The centenarians I’ve investigated seem to have had an instinctive abilityto discern early in life which lessons from their cultural editors they must deeply question and ultimately defy. In fact, although some centenarians I have met had horrendous cultural editors, they were always able to recall someone who, however briefly, stepped into their misery to offer them a gift of love.
What is the lesson here for those seeking how to live to 100 or longer? To realize, independent of the hell we may have gone through, that deep in our memories there are forgotten gifts of random kindness that we neglected to assimilate. Finding those forgotten gifts can be an impetus for resilience.
A patient I was treating for post-traumatic stress disorder could not recall a single act of kindness from her past. After she related her childhood memories, it was not difficult to understand why she was stuck in her infernal present. Her father had sexually abused her from the age of five until she ran away from home at fifteen. When other children were happily anticipating arriving home from school to a cozy environment, my patient was trying to figure out how to avoid her despicable father’s sexual abuse. I could not get a single pleasant memory out of her.

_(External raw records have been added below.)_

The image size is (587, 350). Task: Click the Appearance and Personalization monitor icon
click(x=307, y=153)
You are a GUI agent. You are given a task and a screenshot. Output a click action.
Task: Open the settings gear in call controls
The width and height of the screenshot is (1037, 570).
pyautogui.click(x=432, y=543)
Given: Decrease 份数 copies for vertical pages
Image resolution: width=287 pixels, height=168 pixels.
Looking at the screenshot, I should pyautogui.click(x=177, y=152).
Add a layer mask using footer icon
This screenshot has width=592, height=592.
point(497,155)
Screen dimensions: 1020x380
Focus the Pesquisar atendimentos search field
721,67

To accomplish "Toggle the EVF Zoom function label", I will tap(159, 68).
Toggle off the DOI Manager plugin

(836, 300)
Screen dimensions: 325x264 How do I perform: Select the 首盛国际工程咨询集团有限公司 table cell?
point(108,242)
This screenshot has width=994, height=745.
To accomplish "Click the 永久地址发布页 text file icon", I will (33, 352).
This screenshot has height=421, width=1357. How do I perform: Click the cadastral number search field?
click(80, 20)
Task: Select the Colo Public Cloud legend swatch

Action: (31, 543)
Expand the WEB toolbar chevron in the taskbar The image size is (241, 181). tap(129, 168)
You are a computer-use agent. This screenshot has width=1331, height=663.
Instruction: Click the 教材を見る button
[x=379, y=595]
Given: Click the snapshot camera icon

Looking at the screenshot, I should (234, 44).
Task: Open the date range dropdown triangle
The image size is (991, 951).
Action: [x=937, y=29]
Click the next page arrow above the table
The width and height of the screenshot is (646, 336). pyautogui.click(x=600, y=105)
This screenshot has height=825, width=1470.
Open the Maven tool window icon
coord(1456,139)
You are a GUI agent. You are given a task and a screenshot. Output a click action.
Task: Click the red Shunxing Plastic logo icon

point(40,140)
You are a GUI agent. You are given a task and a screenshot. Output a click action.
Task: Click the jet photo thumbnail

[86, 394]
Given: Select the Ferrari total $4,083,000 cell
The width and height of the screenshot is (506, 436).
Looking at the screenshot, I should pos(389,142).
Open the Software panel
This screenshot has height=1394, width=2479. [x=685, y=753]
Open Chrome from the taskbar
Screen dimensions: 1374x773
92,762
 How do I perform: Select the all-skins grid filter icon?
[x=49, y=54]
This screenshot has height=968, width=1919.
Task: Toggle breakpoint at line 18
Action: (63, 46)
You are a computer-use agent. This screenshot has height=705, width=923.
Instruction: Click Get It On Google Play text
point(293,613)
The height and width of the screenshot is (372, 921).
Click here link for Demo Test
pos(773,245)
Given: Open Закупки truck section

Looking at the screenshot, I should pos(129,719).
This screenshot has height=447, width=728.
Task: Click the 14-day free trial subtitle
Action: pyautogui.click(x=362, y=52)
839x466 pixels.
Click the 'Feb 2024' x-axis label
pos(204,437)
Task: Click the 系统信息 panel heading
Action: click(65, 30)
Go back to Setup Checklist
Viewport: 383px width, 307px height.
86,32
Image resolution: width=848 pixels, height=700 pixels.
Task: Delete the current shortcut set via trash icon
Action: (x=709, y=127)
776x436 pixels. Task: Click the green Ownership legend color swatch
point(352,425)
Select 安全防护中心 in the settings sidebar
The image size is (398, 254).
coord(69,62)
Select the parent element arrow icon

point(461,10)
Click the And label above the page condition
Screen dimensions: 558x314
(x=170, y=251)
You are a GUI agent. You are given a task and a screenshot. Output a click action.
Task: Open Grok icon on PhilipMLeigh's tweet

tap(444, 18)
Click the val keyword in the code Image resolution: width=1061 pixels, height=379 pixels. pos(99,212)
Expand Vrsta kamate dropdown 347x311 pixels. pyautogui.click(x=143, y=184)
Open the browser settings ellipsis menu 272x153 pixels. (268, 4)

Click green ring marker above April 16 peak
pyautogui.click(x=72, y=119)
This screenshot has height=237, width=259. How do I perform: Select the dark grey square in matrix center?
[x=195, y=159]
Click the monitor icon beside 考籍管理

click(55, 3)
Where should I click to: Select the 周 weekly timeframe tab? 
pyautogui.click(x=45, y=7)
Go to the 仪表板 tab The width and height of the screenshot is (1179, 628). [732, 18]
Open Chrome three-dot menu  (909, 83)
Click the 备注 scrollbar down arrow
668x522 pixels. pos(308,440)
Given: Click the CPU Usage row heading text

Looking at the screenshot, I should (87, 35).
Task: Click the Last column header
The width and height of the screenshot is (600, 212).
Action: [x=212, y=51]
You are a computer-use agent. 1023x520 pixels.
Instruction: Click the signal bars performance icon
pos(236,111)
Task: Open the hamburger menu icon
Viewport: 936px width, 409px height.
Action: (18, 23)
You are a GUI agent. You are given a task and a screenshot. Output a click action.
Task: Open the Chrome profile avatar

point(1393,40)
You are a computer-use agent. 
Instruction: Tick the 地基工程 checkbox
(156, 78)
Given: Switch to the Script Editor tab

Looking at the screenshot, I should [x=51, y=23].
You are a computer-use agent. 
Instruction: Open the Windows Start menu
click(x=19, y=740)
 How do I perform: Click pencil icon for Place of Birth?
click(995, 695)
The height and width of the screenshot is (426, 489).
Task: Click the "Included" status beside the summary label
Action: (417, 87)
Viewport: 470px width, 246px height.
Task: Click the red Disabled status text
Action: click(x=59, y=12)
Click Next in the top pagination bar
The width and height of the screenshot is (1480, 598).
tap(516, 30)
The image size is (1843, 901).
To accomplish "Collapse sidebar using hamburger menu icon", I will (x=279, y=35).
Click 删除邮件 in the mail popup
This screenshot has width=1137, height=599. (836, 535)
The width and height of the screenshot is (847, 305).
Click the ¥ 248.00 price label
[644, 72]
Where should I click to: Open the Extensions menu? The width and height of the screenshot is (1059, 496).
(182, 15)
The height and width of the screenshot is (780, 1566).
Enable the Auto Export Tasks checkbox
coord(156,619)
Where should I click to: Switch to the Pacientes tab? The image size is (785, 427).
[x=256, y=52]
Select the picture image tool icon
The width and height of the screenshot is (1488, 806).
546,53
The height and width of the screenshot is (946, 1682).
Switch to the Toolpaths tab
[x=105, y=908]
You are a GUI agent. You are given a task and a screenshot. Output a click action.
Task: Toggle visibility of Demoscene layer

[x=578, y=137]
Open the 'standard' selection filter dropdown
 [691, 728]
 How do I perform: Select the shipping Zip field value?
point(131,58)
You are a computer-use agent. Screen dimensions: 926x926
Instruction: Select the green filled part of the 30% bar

After weeks of practicing a contemplative technique I taught her, she was able to identify an act of kindness in her life. One cold and snowy afternoon, she was walking home from school with her usual apprehension, and an elderly lady who lived a few houses away signaled her to approach. The kind woman asked her to come in from the snow and offered her freshly baked cookies and hot chocolate! I will admit that when my patient finished her story, I defied a stupid rule prohibiting psychologists from touching their patients. I held her in my arms, and we both cried. It was soon after that act of kindness that my patient ran away from home.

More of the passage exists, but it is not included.